Task goal: Please give the authority cited in the regulation page below.

Document passage:
BEGIN

Skip to content
LexBuild

48 CFR § 204.7500 - 204.7500 Scope of subpart. 

---
identifier: "/us/cfr/t48/s204.7500"
source: "ecfr"
legal_status: "authoritative_unofficial"
title: "48 CFR § 204.7500 - 204.7500   Scope of subpart."
title_number: 48
title_name: "Federal Acquisition Regulations System"
section_number: "204.7500"
section_name: "204.7500   Scope of subpart."
chapter_number: 2
chapter_name: "DEFENSE ACQUISITION REGULATIONS SYSTEM, DEPARTMENT OF DEFENSE"
subchapter_number: "A"
subchapter_name: "GENERAL"
part_number: "204"
part_name: "ADMINISTRATIVE AND INFORMATION MATTERS"
positive_law: false
currency: "2026-03-24"
last_updated: "2026-03-24"
format_version: "1.1.0"
generator: "[email protected]"
authority: "41 U.S.C. 1303 and 48 CFR chapter 1."

END

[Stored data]
BEGIN

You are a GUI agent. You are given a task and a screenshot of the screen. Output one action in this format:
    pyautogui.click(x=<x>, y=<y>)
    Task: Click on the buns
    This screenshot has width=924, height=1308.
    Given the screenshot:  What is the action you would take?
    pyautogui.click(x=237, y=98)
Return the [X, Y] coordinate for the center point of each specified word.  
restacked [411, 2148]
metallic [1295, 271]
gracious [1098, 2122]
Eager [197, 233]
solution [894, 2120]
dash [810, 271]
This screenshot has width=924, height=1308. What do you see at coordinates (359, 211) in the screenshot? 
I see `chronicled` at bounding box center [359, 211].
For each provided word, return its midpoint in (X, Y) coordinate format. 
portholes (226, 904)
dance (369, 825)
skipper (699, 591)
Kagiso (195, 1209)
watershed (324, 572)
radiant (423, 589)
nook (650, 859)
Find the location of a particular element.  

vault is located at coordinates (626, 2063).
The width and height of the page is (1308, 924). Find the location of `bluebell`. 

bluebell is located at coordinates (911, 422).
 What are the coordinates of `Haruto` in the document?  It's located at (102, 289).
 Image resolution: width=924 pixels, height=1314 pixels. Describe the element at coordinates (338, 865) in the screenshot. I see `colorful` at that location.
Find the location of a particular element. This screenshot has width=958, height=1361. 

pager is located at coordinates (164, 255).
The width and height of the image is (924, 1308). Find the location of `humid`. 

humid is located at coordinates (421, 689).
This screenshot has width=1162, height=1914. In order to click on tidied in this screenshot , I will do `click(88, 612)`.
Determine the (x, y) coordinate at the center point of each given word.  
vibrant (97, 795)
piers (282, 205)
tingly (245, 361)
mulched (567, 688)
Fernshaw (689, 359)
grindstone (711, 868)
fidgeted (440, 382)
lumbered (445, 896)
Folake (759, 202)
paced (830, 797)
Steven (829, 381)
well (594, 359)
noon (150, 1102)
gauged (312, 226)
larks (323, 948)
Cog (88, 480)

END

Response: 41 U.S.C. 1303 and 48 CFR chapter 1.